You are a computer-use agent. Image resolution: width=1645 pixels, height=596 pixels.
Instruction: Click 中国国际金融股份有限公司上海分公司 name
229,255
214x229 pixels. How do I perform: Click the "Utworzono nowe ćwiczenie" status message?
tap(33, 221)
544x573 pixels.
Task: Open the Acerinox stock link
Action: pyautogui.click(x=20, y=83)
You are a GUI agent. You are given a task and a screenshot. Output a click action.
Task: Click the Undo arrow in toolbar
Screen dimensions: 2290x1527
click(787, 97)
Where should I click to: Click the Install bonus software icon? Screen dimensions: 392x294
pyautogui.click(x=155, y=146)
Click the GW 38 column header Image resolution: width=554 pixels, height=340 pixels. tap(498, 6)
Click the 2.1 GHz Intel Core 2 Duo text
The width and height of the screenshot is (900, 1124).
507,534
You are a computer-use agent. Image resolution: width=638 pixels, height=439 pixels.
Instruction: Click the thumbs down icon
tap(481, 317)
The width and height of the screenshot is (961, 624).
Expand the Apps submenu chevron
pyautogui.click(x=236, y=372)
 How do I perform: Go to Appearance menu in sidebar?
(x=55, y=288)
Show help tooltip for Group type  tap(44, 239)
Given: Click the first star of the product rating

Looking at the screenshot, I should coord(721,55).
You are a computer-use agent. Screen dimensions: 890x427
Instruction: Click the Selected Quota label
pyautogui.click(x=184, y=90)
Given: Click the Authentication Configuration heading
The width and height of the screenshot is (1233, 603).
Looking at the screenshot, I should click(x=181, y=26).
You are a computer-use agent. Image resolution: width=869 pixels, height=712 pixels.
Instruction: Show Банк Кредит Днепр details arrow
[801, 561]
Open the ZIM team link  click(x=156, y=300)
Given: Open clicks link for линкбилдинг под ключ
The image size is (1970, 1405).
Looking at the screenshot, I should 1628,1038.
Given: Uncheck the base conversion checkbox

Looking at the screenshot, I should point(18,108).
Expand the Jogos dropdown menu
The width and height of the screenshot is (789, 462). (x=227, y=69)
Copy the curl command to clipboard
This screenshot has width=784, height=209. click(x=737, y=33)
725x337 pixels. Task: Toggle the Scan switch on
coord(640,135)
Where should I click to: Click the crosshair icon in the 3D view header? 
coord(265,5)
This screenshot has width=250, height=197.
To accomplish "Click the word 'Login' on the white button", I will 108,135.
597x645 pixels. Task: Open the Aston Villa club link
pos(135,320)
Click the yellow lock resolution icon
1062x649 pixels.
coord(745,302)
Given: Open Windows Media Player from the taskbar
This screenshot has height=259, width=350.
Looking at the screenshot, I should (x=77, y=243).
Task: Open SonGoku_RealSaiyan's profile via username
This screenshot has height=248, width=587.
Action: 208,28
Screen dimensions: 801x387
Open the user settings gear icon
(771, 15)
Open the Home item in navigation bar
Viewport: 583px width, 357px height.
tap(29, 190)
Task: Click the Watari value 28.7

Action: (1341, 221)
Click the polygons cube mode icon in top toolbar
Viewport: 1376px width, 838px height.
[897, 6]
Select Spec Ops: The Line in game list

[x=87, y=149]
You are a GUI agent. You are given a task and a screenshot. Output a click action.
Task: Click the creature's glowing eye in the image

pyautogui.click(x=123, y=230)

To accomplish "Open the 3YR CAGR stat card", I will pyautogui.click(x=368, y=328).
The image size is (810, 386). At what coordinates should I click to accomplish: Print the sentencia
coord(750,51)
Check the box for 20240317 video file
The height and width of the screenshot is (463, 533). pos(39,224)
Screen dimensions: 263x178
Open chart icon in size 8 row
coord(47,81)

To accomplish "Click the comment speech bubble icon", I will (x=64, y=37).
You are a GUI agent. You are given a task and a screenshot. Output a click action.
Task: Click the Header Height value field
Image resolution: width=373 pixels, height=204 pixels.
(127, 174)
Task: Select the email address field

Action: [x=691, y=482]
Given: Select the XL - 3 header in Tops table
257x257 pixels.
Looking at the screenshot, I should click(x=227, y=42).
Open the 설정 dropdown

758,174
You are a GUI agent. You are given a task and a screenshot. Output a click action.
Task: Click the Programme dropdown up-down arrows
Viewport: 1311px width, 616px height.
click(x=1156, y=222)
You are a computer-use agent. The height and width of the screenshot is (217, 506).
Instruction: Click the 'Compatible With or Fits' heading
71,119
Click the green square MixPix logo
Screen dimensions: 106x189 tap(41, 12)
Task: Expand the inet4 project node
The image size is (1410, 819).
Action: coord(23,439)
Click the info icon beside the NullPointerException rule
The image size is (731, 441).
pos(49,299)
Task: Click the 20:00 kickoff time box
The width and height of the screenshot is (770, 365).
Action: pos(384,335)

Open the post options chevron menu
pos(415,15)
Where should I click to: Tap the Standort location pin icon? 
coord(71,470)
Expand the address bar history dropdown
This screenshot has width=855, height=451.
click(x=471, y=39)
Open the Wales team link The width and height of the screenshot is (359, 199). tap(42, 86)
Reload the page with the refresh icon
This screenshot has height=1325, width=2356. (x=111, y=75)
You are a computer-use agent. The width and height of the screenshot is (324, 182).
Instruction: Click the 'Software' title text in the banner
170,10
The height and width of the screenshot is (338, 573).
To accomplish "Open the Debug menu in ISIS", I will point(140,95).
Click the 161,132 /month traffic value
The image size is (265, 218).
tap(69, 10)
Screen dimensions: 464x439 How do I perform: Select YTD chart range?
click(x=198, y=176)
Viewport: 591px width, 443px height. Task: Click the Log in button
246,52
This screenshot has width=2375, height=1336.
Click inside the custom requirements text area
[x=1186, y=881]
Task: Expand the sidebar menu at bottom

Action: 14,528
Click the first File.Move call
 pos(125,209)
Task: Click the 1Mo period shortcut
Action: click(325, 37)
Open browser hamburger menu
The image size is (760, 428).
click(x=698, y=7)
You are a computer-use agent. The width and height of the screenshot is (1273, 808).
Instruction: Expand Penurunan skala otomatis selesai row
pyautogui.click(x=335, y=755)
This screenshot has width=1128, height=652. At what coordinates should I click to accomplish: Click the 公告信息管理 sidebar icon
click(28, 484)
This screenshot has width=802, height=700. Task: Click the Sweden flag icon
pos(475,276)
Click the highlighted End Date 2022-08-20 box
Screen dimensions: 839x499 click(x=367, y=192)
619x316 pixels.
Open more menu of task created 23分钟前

━━━━━━━━━━━━━━━━

■ What is needed
Switch every occurrence of "computer-use agent" in the entries above to "desktop automation assistant" and reproduce all the entries with nothing else changed.

■ Result of the exercise
You are a desktop automation assistant. Image resolution: width=1645 pixels, height=596 pixels.
Instruction: Click 中国国际金融股份有限公司上海分公司 name
229,255
214x229 pixels. How do I perform: Click the "Utworzono nowe ćwiczenie" status message?
tap(33, 221)
544x573 pixels.
Task: Open the Acerinox stock link
Action: pyautogui.click(x=20, y=83)
You are a GUI agent. You are given a task and a screenshot. Output a click action.
Task: Click the Undo arrow in toolbar
Screen dimensions: 2290x1527
click(787, 97)
Where should I click to: Click the Install bonus software icon? Screen dimensions: 392x294
pyautogui.click(x=155, y=146)
Click the GW 38 column header Image resolution: width=554 pixels, height=340 pixels. tap(498, 6)
Click the 2.1 GHz Intel Core 2 Duo text
The width and height of the screenshot is (900, 1124).
507,534
You are a desktop automation assistant. Image resolution: width=638 pixels, height=439 pixels.
Instruction: Click the thumbs down icon
tap(481, 317)
The width and height of the screenshot is (961, 624).
Expand the Apps submenu chevron
pyautogui.click(x=236, y=372)
 How do I perform: Go to Appearance menu in sidebar?
(x=55, y=288)
Show help tooltip for Group type  tap(44, 239)
Given: Click the first star of the product rating

Looking at the screenshot, I should coord(721,55).
You are a desktop automation assistant. Screen dimensions: 890x427
Instruction: Click the Selected Quota label
pyautogui.click(x=184, y=90)
Given: Click the Authentication Configuration heading
The width and height of the screenshot is (1233, 603).
Looking at the screenshot, I should click(x=181, y=26).
You are a desktop automation assistant. Image resolution: width=869 pixels, height=712 pixels.
Instruction: Show Банк Кредит Днепр details arrow
[801, 561]
Open the ZIM team link  click(x=156, y=300)
Given: Open clicks link for линкбилдинг под ключ
The image size is (1970, 1405).
Looking at the screenshot, I should 1628,1038.
Given: Uncheck the base conversion checkbox

Looking at the screenshot, I should point(18,108).
Expand the Jogos dropdown menu
The width and height of the screenshot is (789, 462). (x=227, y=69)
Copy the curl command to clipboard
This screenshot has width=784, height=209. click(x=737, y=33)
725x337 pixels. Task: Toggle the Scan switch on
coord(640,135)
Where should I click to: Click the crosshair icon in the 3D view header? 
coord(265,5)
This screenshot has width=250, height=197.
To accomplish "Click the word 'Login' on the white button", I will 108,135.
597x645 pixels. Task: Open the Aston Villa club link
pos(135,320)
Click the yellow lock resolution icon
1062x649 pixels.
coord(745,302)
Given: Open Windows Media Player from the taskbar
This screenshot has height=259, width=350.
Looking at the screenshot, I should (x=77, y=243).
Task: Open SonGoku_RealSaiyan's profile via username
This screenshot has height=248, width=587.
Action: 208,28
Screen dimensions: 801x387
Open the user settings gear icon
(771, 15)
Open the Home item in navigation bar
Viewport: 583px width, 357px height.
tap(29, 190)
Task: Click the Watari value 28.7

Action: (1341, 221)
Click the polygons cube mode icon in top toolbar
Viewport: 1376px width, 838px height.
[897, 6]
Select Spec Ops: The Line in game list

[x=87, y=149]
You are a GUI agent. You are given a task and a screenshot. Output a click action.
Task: Click the creature's glowing eye in the image

pyautogui.click(x=123, y=230)

To accomplish "Open the 3YR CAGR stat card", I will pyautogui.click(x=368, y=328).
The image size is (810, 386). At what coordinates should I click to accomplish: Print the sentencia
coord(750,51)
Check the box for 20240317 video file
The height and width of the screenshot is (463, 533). pos(39,224)
Screen dimensions: 263x178
Open chart icon in size 8 row
coord(47,81)

To accomplish "Click the comment speech bubble icon", I will (x=64, y=37).
You are a GUI agent. You are given a task and a screenshot. Output a click action.
Task: Click the Header Height value field
Image resolution: width=373 pixels, height=204 pixels.
(127, 174)
Task: Select the email address field

Action: [x=691, y=482]
Given: Select the XL - 3 header in Tops table
257x257 pixels.
Looking at the screenshot, I should click(x=227, y=42).
Open the 설정 dropdown

758,174
You are a GUI agent. You are given a task and a screenshot. Output a click action.
Task: Click the Programme dropdown up-down arrows
Viewport: 1311px width, 616px height.
click(x=1156, y=222)
You are a desktop automation assistant. The height and width of the screenshot is (217, 506).
Instruction: Click the 'Compatible With or Fits' heading
71,119
Click the green square MixPix logo
Screen dimensions: 106x189 tap(41, 12)
Task: Expand the inet4 project node
The image size is (1410, 819).
Action: coord(23,439)
Click the info icon beside the NullPointerException rule
The image size is (731, 441).
pos(49,299)
Task: Click the 20:00 kickoff time box
The width and height of the screenshot is (770, 365).
Action: pos(384,335)

Open the post options chevron menu
pos(415,15)
Where should I click to: Tap the Standort location pin icon? 
coord(71,470)
Expand the address bar history dropdown
This screenshot has width=855, height=451.
click(x=471, y=39)
Open the Wales team link The width and height of the screenshot is (359, 199). tap(42, 86)
Reload the page with the refresh icon
This screenshot has height=1325, width=2356. (x=111, y=75)
You are a desktop automation assistant. The width and height of the screenshot is (324, 182).
Instruction: Click the 'Software' title text in the banner
170,10
The height and width of the screenshot is (338, 573).
To accomplish "Open the Debug menu in ISIS", I will point(140,95).
Click the 161,132 /month traffic value
The image size is (265, 218).
tap(69, 10)
Screen dimensions: 464x439 How do I perform: Select YTD chart range?
click(x=198, y=176)
Viewport: 591px width, 443px height. Task: Click the Log in button
246,52
This screenshot has width=2375, height=1336.
Click inside the custom requirements text area
[x=1186, y=881]
Task: Expand the sidebar menu at bottom

Action: 14,528
Click the first File.Move call
 pos(125,209)
Task: Click the 1Mo period shortcut
Action: click(325, 37)
Open browser hamburger menu
The image size is (760, 428).
click(x=698, y=7)
You are a desktop automation assistant. The width and height of the screenshot is (1273, 808).
Instruction: Expand Penurunan skala otomatis selesai row
pyautogui.click(x=335, y=755)
This screenshot has width=1128, height=652. At what coordinates should I click to accomplish: Click the 公告信息管理 sidebar icon
click(28, 484)
This screenshot has width=802, height=700. Task: Click the Sweden flag icon
pos(475,276)
Click the highlighted End Date 2022-08-20 box
Screen dimensions: 839x499 click(x=367, y=192)
619x316 pixels.
Open more menu of task created 23分钟前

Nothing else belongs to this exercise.